The class of transiting exoplanets is uniquely suited to provide powerful constraints on the theoretical predictions of the formation, structural, and dynamical evolution history of planetary systems such as those listed above. For example, the observed RpMp diagram indicates a paucity of planets with properties intermediate between those of Neptune and Saturn. In particular, the mass bin between 30 and 60 M and the radius bin between 5 and 7 R are among the most underpopulated, although objects with these characteristics should be relatively easy to find in high-precision photometric and spectroscopic datasets. Furthermore, data from the Kepler mission indicate that for multiple-planet architectures in which one object is approximately Neptune-sized or larger, the larger planet is most often the planet with the longer period (Ciardi et al. 2013), and also that in general a lack of companion planets in hot-Jupiter systems is observed (e.g., Latham et al. 2011; Steffen et al. 2012).

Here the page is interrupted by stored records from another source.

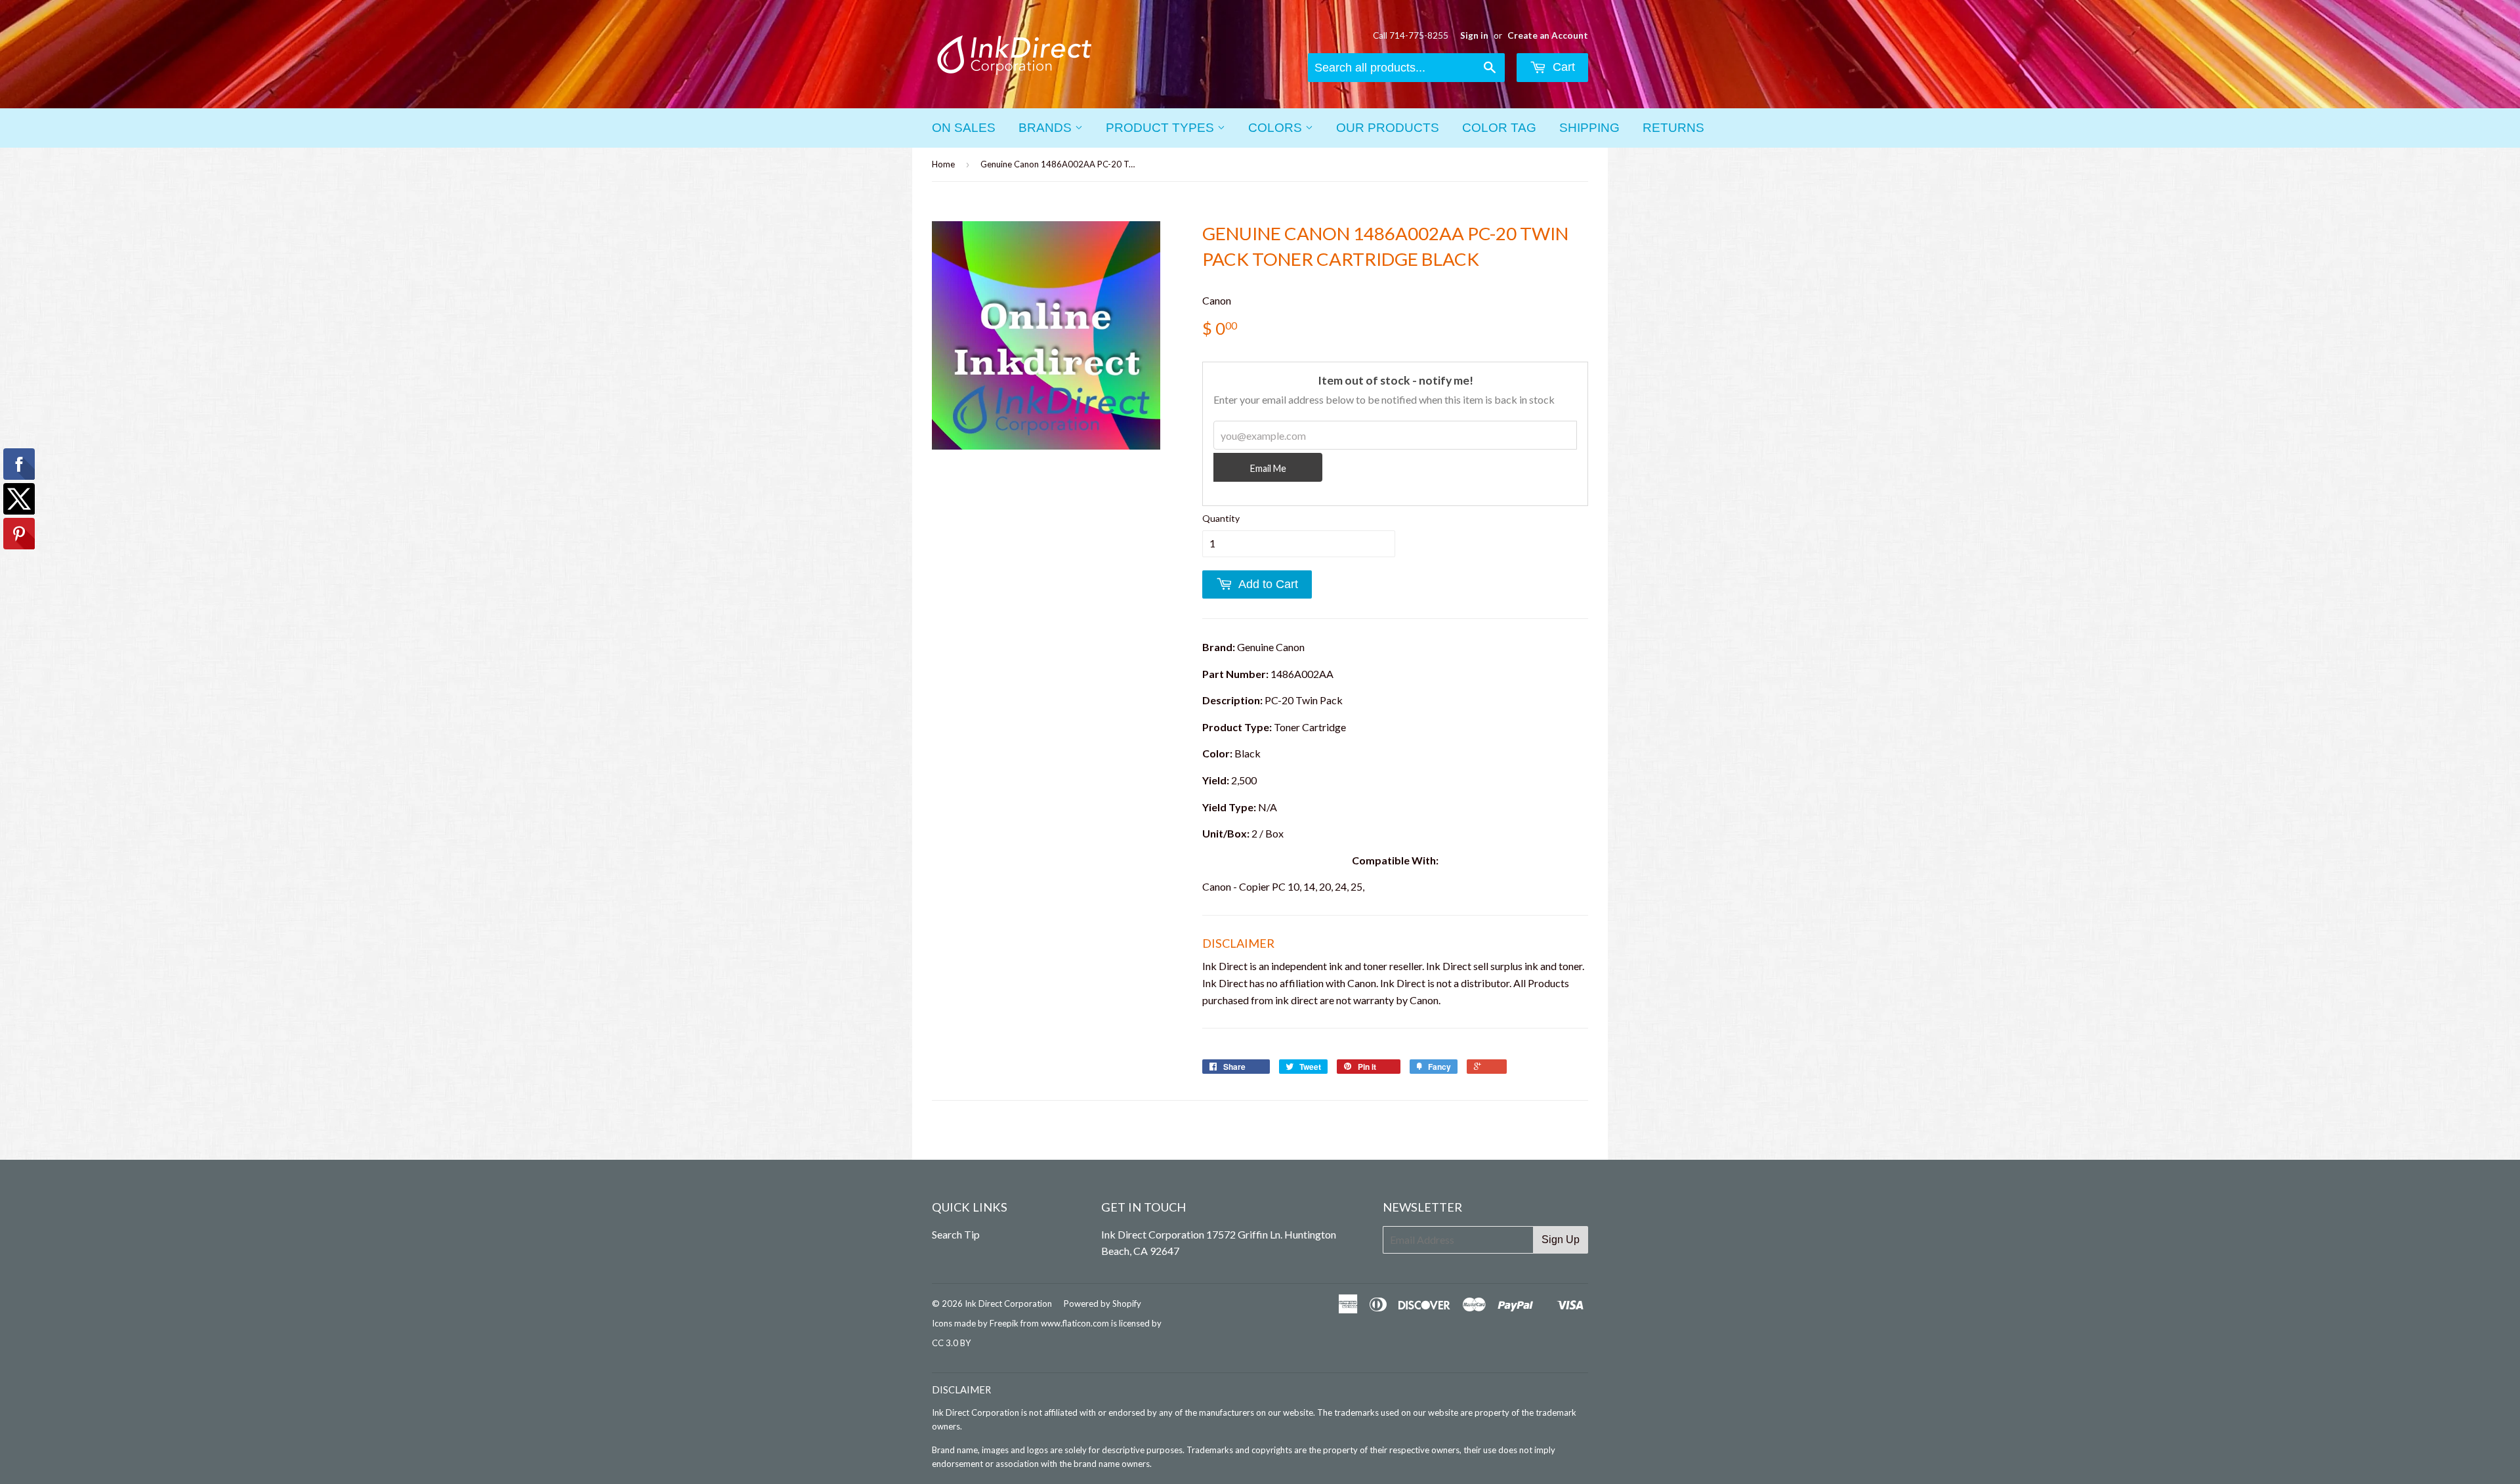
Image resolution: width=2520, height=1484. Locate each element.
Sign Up (1561, 1239)
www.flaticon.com (1075, 1323)
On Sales (964, 128)
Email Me (1268, 468)
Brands (1046, 128)
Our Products (1387, 128)
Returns (1673, 128)
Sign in (1474, 35)
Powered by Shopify (1102, 1303)
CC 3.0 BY (951, 1343)
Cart (1562, 67)
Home (943, 164)
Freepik (1004, 1323)
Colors (1276, 128)
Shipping (1589, 128)
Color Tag (1499, 128)
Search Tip (956, 1234)
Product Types (1161, 128)
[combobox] (1406, 67)
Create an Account (1547, 35)
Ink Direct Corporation (1008, 1303)
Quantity (1221, 518)
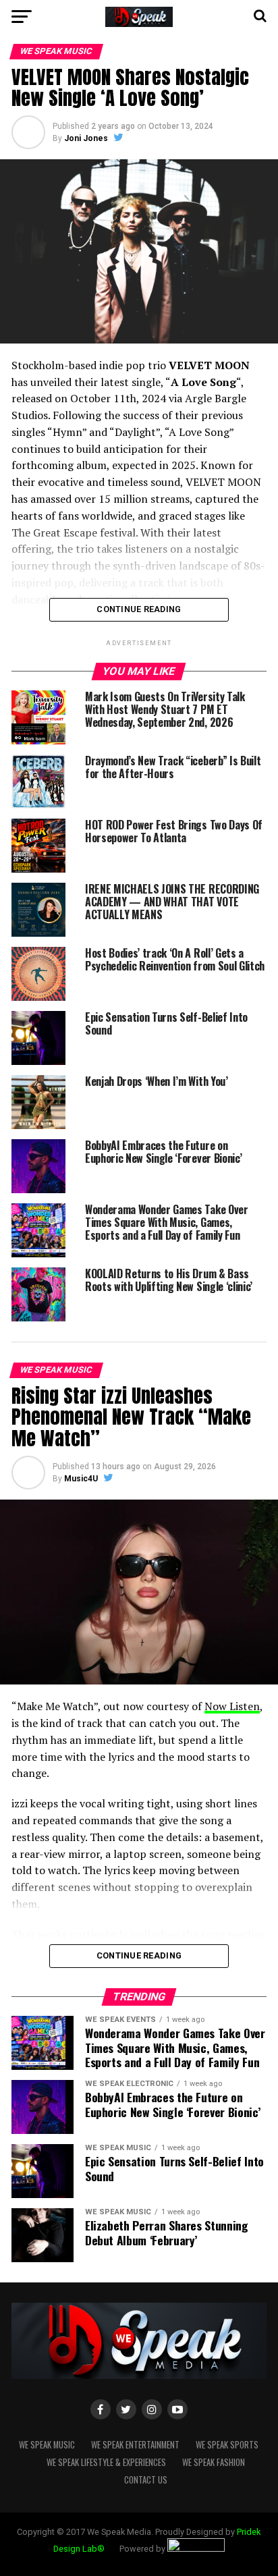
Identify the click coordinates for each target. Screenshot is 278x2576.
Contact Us (145, 2479)
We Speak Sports (227, 2444)
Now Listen (232, 1706)
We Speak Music (47, 2444)
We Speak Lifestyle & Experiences (106, 2462)
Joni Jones (86, 138)
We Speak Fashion (213, 2462)
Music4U (81, 1478)
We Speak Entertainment (135, 2444)
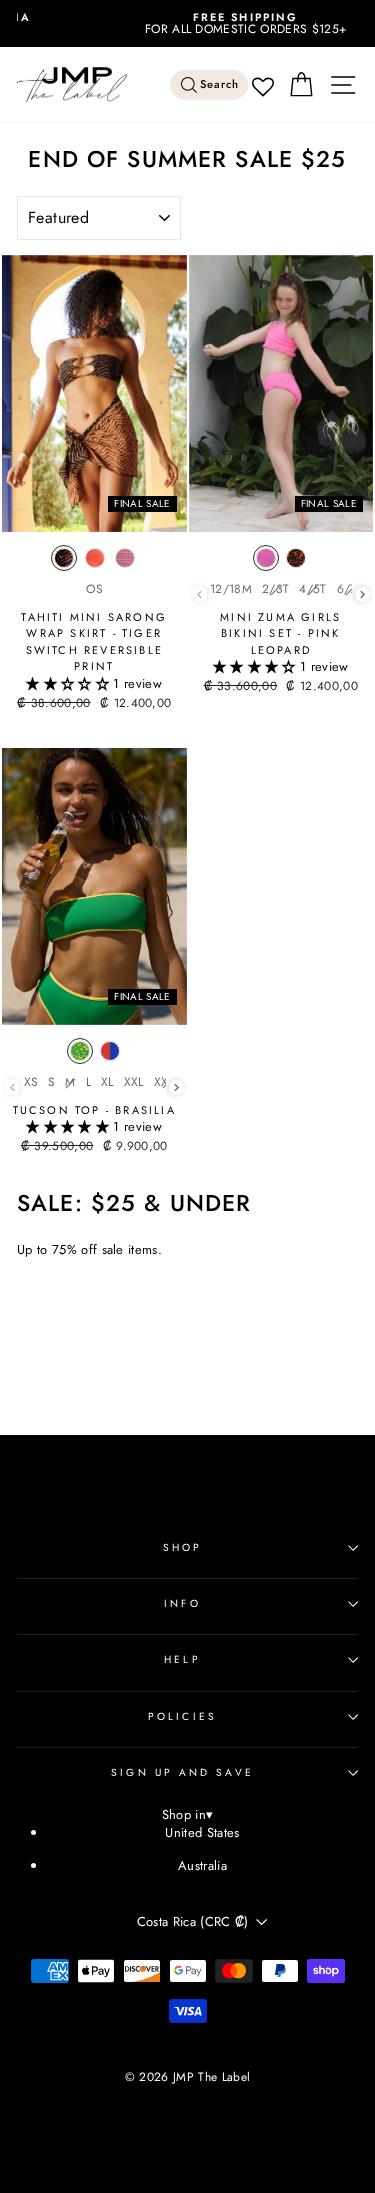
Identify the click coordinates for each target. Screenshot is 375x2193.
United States (202, 1832)
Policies (182, 1716)
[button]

In this work we combine Kepler photometry with high-precision radial-velocity measurements of the Kepler-101 two-planet system gathered in the context of the GTO program of the HARPS-N Consortium (Pepe et al. 2013; Dumusque et al. 2014). Kepler-101 was initially identified as Kepler object of interest 46 (KOI-46). It was subsequently validated by Rowe et al. (2014), who derived orbital periods of 3.49 d and 6.03 d, and planetary radii of 5.87 R and 1.33 R for Kepler-101b and Kepler-101c, respectively, and also carried out successful dynamical stability tests. Our combined spectroscopic and photometric analysis allows us to derive a dynamical mass for Kepler-101b and to place constraints on that of Kepler-101c. The much improved characterization of the Kepler-101 system permits us to identify the first fully characterized super-Neptune planet, and to provide the first observational constraints on the architecture of multiple-planet systems with close-in low-mass giants and outer Earth-sized objects in orbits close to resonance.

2. Data

2.1. Kepler photometry

Kepler-101 (see IDs, coordinates, and magnitudes in Table 1) is a relatively faint target (Kp = 13.8) for high-precision radial-velocity searches. It was observed by Kepler for almost four years, from quarter Q1 to quarter Q17, with the long-cadence (LC) temporal sampling of 29.4 min, and for ten months, from quarter Q4 to quarter Q7, in short-cadence (SC) mode, that is one point every 58.8 s. The medians of the errors of individual photometric measurements are 155 and 846 ppm for LC and SC data.

The Kepler light curve shows distinct transits of the 3.5 d transiting planet Kepler-101b, with a depth of ~0.1%. On the other hand, the transits of the Earth-sized companion Kepler-101c, with a period of 6.03 d and a depth of ~55 ppm, are embedded in the photon noise. They can be detected after removing the Kepler-101b transits and by using data from more than 45 quarters, because the phase-folded transit has a low signal-to-noise ratio (S/N) of ~11 when taking all the available LC measurements into account.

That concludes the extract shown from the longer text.